原文:
*****

“我每周在路上最多遇到三个人。我一人在田间散步,思想东洋美术的现代性难题。”
艺术家秃鹰坟上向我们讲述道。他的工作室位于日本埼玉县与东京东北交界处,离上野驱车不到两个小时,前面靠山有一件半永久性的装置作品,名为《庄子的茶室》(2011)。小心挪步走过几平方米的水坑上架设的枕木桥、进入一间日本传统茶室的外廊,在嘀嗒的古老钟声中悄无声息地穿上死者的白色寿衣,脱鞋再从小门钻进去,等待着你的是一盏锈蚀斑斑的烛灯和一具由电影“入殓师”的导演赠送的白色棺材。你可以自己进去躺着,也可以坐在蹋蹋米上静静品茶,在这死寂的空间中感悟“生为一瞬、死乃永恒”的生命哲学,再步入余生。但是,东京艺术大学的一位教授来此不久后便死了。
《庄子的茶室》为钢木结构、和纸墙,约十个平方米,经过了2011年日本关东大地震的洗礼。作为一件装置艺术作品,明显带有我们所说的“观念艺术”的特征。 “先死而生”,这就是秃鹰坟上的作品的观念。他本名刘骏,上海人,二十五年前来日本留学。
1. 观念艺术与贫穷艺术:和贫穷艺术一样,《庄子的茶室》使用的是在日本常见的材料,包括废弃的朽木、正在被遗忘的传统茶室、陈旧的整套茶道茶具、作为电影道具的棺材。但是,如果仅仅是一间复制的茶室,它就和作为装置艺术的观念艺术无关。在艺术观念上,它前面的水坑与独木桥具有画龙点睛的功效。夜晚刚到的时候,我还叮嘱内人不要走上独木桥,免得掉进水里。

*****

你要做的: 把上面这篇讲《庄子的茶室》的文章里,从含有“艺术家秃鹰坟上向我们讲述道。”的那句开头、到“要走上独木桥,免得掉进水里。”结束的这一段重抄一遍,把其中的“水坑”换成“池塘”。

(目标定位数据)
*****

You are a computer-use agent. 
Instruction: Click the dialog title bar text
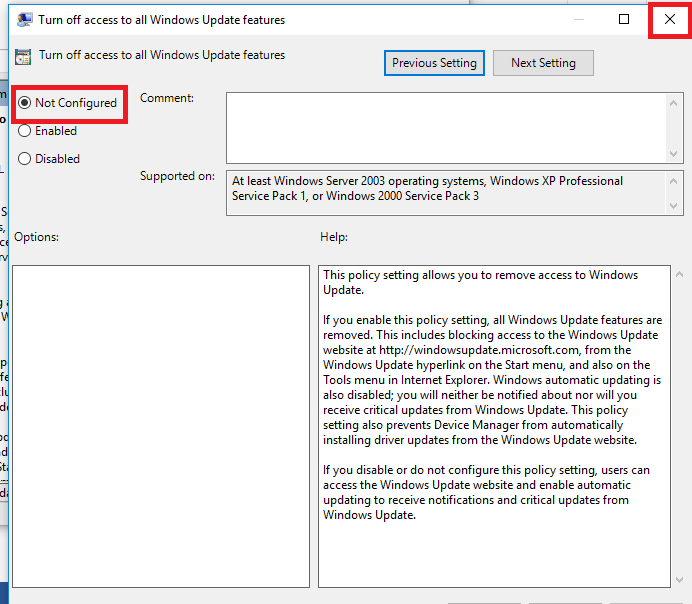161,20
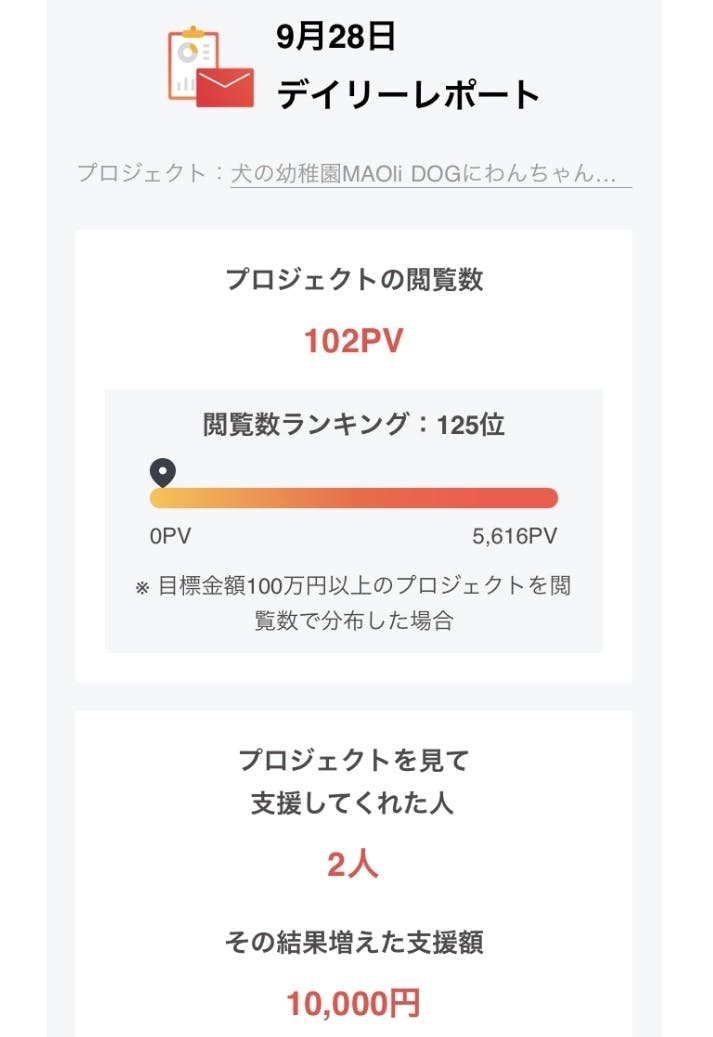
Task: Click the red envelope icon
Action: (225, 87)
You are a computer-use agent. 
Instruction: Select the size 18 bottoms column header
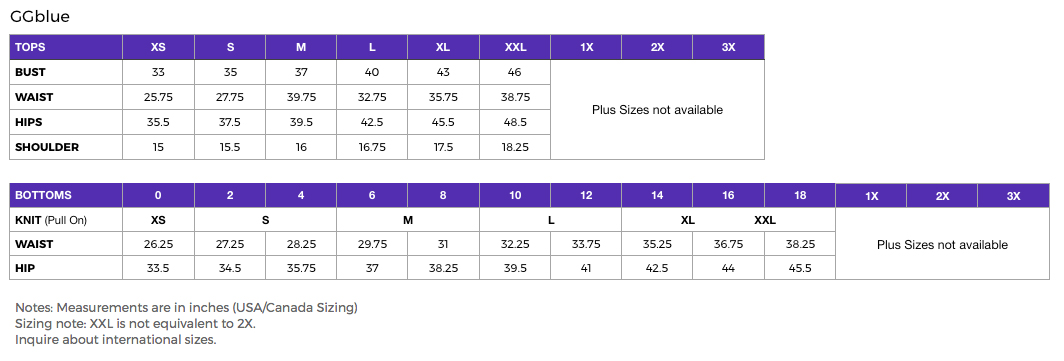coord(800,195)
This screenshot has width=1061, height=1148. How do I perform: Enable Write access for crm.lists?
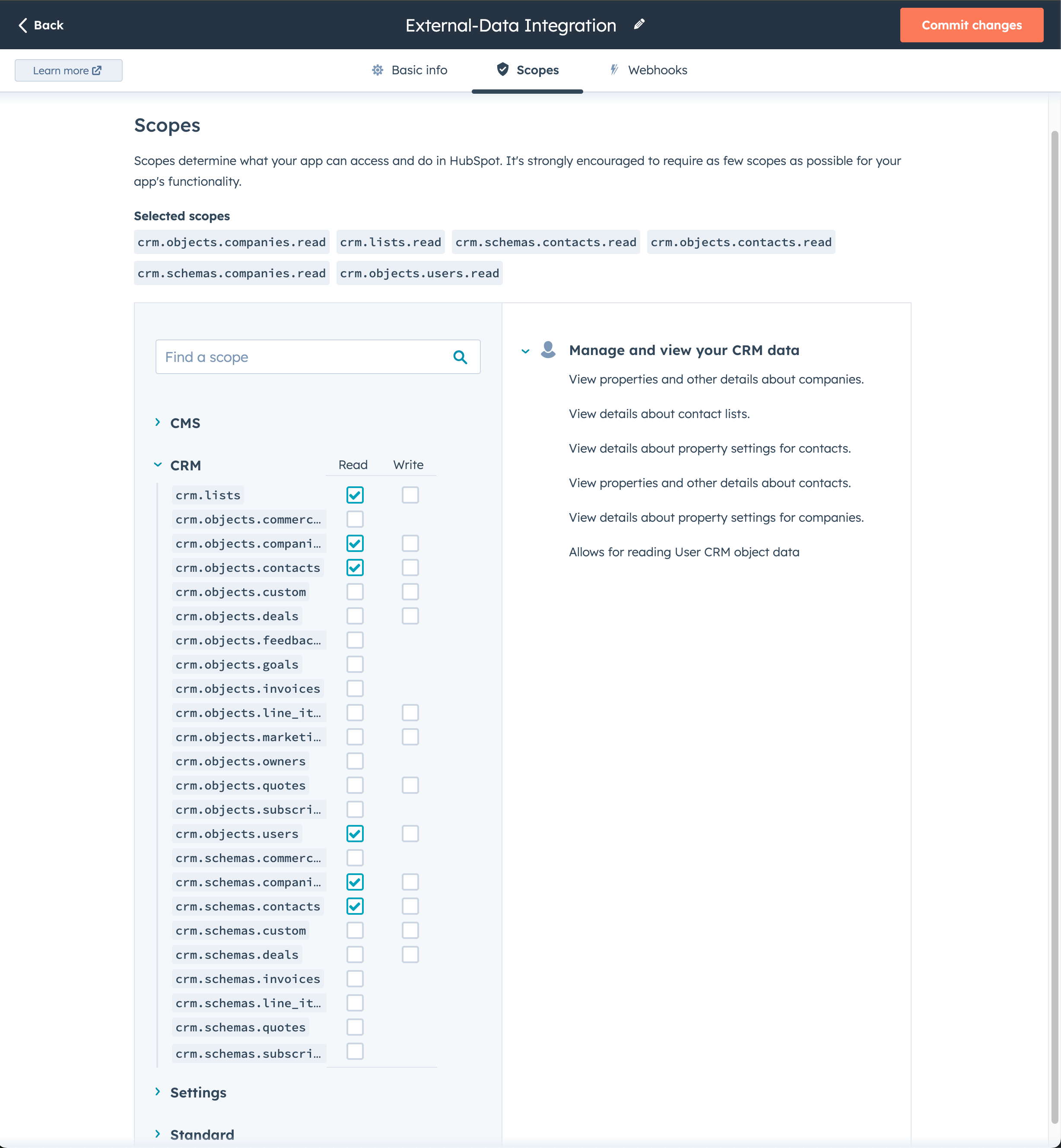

*****

回答内容:
艺术家秃鹰坟上向我们讲述道。他的工作室位于日本埼玉县与东京东北交界处,离上野驱车不到两个小时,前面靠山有一件半永久性的装置作品,名为《庄子的茶室》(2011)。小心挪步走过几平方米的池塘上架设的枕木桥、进入一间日本传统茶室的外廊,在嘀嗒的古老钟声中悄无声息地穿上死者的白色寿衣,脱鞋再从小门钻进去,等待着你的是一盏锈蚀斑斑的烛灯和一具由电影“入殓师”的导演赠送的白色棺材。你可以自己进去躺着,也可以坐在蹋蹋米上静静品茶,在这死寂的空间中感悟“生为一瞬、死乃永恒”的生命哲学,再步入余生。但是,东京艺术大学的一位教授来此不久后便死了。
《庄子的茶室》为钢木结构、和纸墙,约十个平方米,经过了2011年日本关东大地震的洗礼。作为一件装置艺术作品,明显带有我们所说的“观念艺术”的特征。 “先死而生”,这就是秃鹰坟上的作品的观念。他本名刘骏,上海人,二十五年前来日本留学。
1. 观念艺术与贫穷艺术:和贫穷艺术一样,《庄子的茶室》使用的是在日本常见的材料,包括废弃的朽木、正在被遗忘的传统茶室、陈旧的整套茶道茶具、作为电影道具的棺材。但是,如果仅仅是一间复制的茶室,它就和作为装置艺术的观念艺术无关。在艺术观念上,它前面的池塘与独木桥具有画龙点睛的功效。夜晚刚到的时候,我还叮嘱内人不要走上独木桥,免得掉进水里。